Xavier Dolan’s Mommy: Before Dolan was directing Adele, Jessica Chastain, Kathy Bates, and Susan Sarandon, he was just a young Quebec boy with a lot of ambition. His movies have been increasingly polished and mature, culminating with Mommy, a disturbing movie about a complex mother-son relationship.
Denys Arcand’s Jésus de Montréal: Although best known for his Oscar-nominated Les invasion barbares (The Barbarian Invasions), an older work in his catalogue, Jesus of Montreal, is quite a trip. A group of actors are hired to put on the passion of the Christ in Montreal. Jesus is interpreted a little differently than usual and the church is not happy. The movie works on its literal level and also as a biblical allegory, so you can watch and rewatch this one and always come away with something new.
Denis Villeneuve’s Incendies: He’s now known for Prisoners and Sicario (and the upcoming Blade Runner sequel) but shortly after Polytechnique, he directed one of Canada’s best films of this millennium. The story follows twins as they follow they unwind the mystery of their immigrant mother’s life after her sudden death. The film is haunting, sharp, and will make you put your head down and weep.
Jean-Marc Vallée’s C.R.A.Z.Y.: You may know Vallée from Dallas Buyer’s Club or Demolition, but Canadians got to know the filmmaker long ago, with solid movies like C.R.A.Z.Y, the story of a young gay man growing up in his conservative father’s household along with 4 brothers in Quebec during the 1960s and 70s. The soundtrack’s spot on, the writing is honest, and the acting is top-notch.
Guy Maddin’s My Winnipeg: Described by Maddin as a “docu-fantasia” and by perplexed critics as a surrealist mockumentary, nobody knows exactly what the hell this is, but it IS both an experiment and an experience in cinema. Maddin casts someone else as Maddin and then paints a mythologized, metafictional tribute to his beloved town of Winnipeg. If you love movies, you have to check this out. You’ll feel it in your toes.

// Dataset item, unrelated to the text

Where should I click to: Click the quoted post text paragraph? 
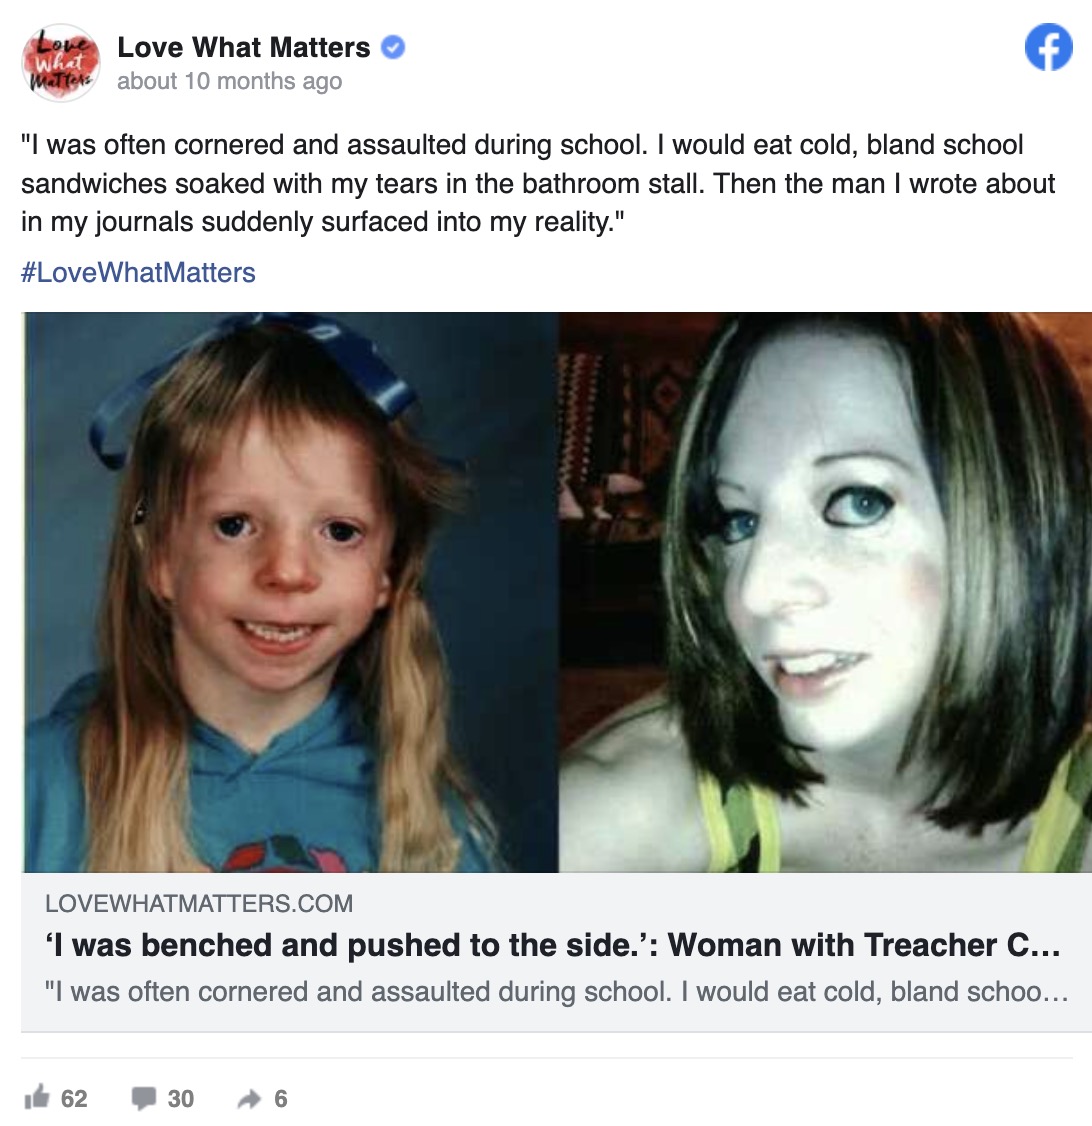coord(538,183)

Being fairly well-versed in national cinema, Matt, Sean and I also watched a movie by a local filmmaker by the name of Vincent Valentino. We met him briefly at the Monster Pool Horror Anthology and have wanted to see more of his work since. He just happened to have a little ditty about washed up porn stars that starred lots of familiar-to-Ottawa faces, plus the always-arousing presence of Ron Jeremy. And how better to celebrate Canadian Film Day by having a laugh with your friends.